P.s. Autism Squeaks is cordially hated by every autie on the planet who knows anything about them, not least for probably encouraging a murder or two.


My personal theory is that the incidence of autism is related to having smart parents.

Oh, and say, Rivrdog? Do you know Rory Miller? He keeps a blog called Chirontraining.blogspot.com, is a Deppity in Multnomah, and has two autistic kids.


My personal theory is that the incidence of autism is related to age of the mother at parturition, but I have not yet acquired enough data to verify or disprove.

Nels Tomlinson

I'm sure that the cases will be decided by emotion rather than fact. That's what happens when lawyers and juries get involved. I am inclined to agree with your take on the cases you mentioned.
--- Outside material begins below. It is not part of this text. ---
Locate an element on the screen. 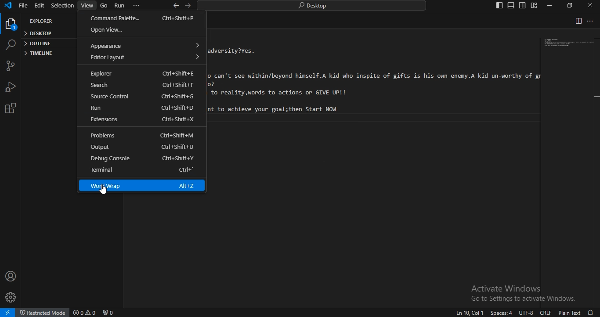  image is located at coordinates (568, 44).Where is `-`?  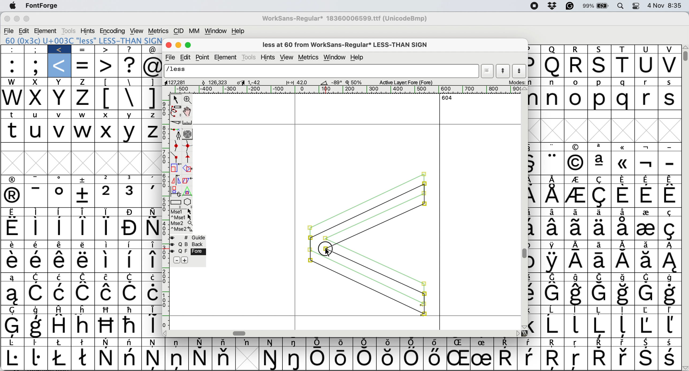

Still, since we have reason for a strong suspicion that there IS a susceptible group, when do ``they'' cross the line into liability for injuries done through deliberate ignorance?

I expect that political considerations have precluded any serious, official attempt to look for common factors in the genes and case histories of children who might have been harmed by vaccinations: there have been a great many careers built on these programs, and far too many good, well-meaning people in positions of power would have to admit they had made mistakes and done serious harm if a susceptible group were actually identified.

Anyway, the real point I wanted to make is that parents need to read the research and make decisions like this on their own, rather than relying on some doctor whose only exposure to research is a drug company salesman with a pocket full of pens and free samples.

ED. NOTE: All those points are well taken, Nels, but how many parents have the educational grounding or temperament for research that it takes to get to the level of such discoveries?


Nels, all your studies will probably be quoted at trial.

My point is the loose way that liability is applied here in Multnomah County seems to obscure the fact, as you say, that SOME of the SUSCEPTIBLE children (clearly not identifiable at the time) MIGHT have had an effect traceable to the preservative (or the vaccine itself).

In my book, a chance of a chance of a MAYBE happening NEVER equates to liability or foreknowledge of an event.

Nels Tomlinson

Here is a link to a journal article which suggests that it's not (or not just) the thimerosal in the vaccines: http://web.mac.com/rblaylock/Russell_Blaylock_M.D./Published_Papers_files/JANA%20long%20cytokines,%20excitotoxin%20autism%20paper.pdf. Go to page 21. The author's thesis is that the vaccinations themselves are causing brain damage and autism in some susceptible children.

There is another article by another author, to which I don't have a link, which shows a mechanism by which thimerosal, in vitro, causes damage similar to that seen in autism. We have a correlation, and a possible mechanism, so we shouldn't be too quick to rule out the possibility of causation.

I always like to say that modern medicine, as we understand the term today, is probably less than 100 years in the future. Right now, we don't have much understanding of what's going on inside us. Until we understand this stuff, parents should probably give only a subset of the available vaccines to their children, and, since vaccines are commonly available without thimerosal, should only administer thimerosal-free vaccines.